There's talk in my native Australia about the fact that the new prime minister Kevin Rudd is not exactly an impressive orator. I agree. Commentators are bending over backwards in their determination to make it clear that this lack of eloquence is a commendable and specifically Australian quality. The more you mumble, the more you're an authentic Aussie. As my friend Geoff, considering me totally out of touch with my native land, once explained: "You fail to understand, William, that Australia doesn't have a literary culture." In other words, those like me who would expect powerful and logical words from our leaders must be considered as misguided un-Australian observers.
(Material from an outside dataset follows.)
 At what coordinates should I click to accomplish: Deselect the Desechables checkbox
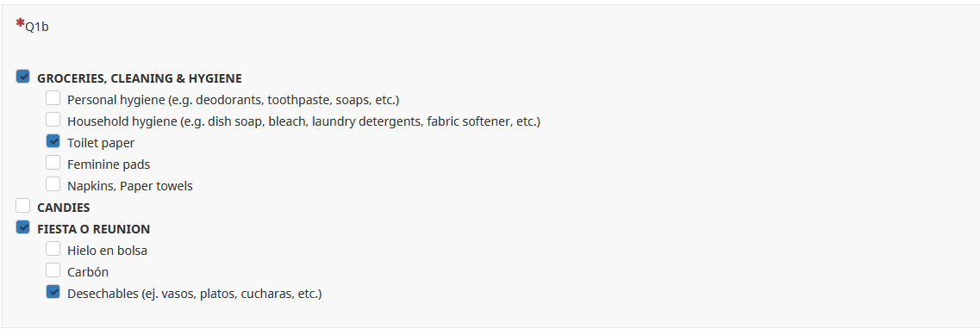tap(53, 292)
Here in France, there's a delightful ongoing scandal about a senior civil servant who has been renting dirt-cheap for decades (since the epoch when Jacques Chirac was mayor) a huge Parisian flat owned by the municipality. At one stage, the guy in question had to move to another city, whereupon he wrote a letter suggesting that he should hang on officially to the superb cheap accommodation in Paris, while offering to sublet it to a friend. In his letter, he stated that this solution, for his family and himself, would be "a factor of tranquility". Well, a talented journalist at Libération, telling us this tale, added a marvelous satirical comment, composed of no more than five words: "On ne saurait mieux dire." This terse appreciation might be translated into English as: "There's no better way of putting it."

I'm delighted every time I have the chance and privilege of encountering well-spoken or well-written words. I'm persuaded that our leaders should be able to expression themselves in powerful spoken and written words. In the USA, this was the case with leaders such as John Kennedy and Bill Clinton. Here in France, eloquence has always been considered as a primary necessity... at least up until the arrival on the presidential scene of the latest incumbent, whose words would often appear to have little more power to stir the emotions, sadly, than those of a police officer surveying the scene of a crime, or a notary public assessing the extent of damages after an accident. You might judge that my harsh evaluation of the deplorable lack of eloquence of Nicolas Sarkozy, like that of Rudd, is blunt. But I believe, as they say, that there's no better way of putting it.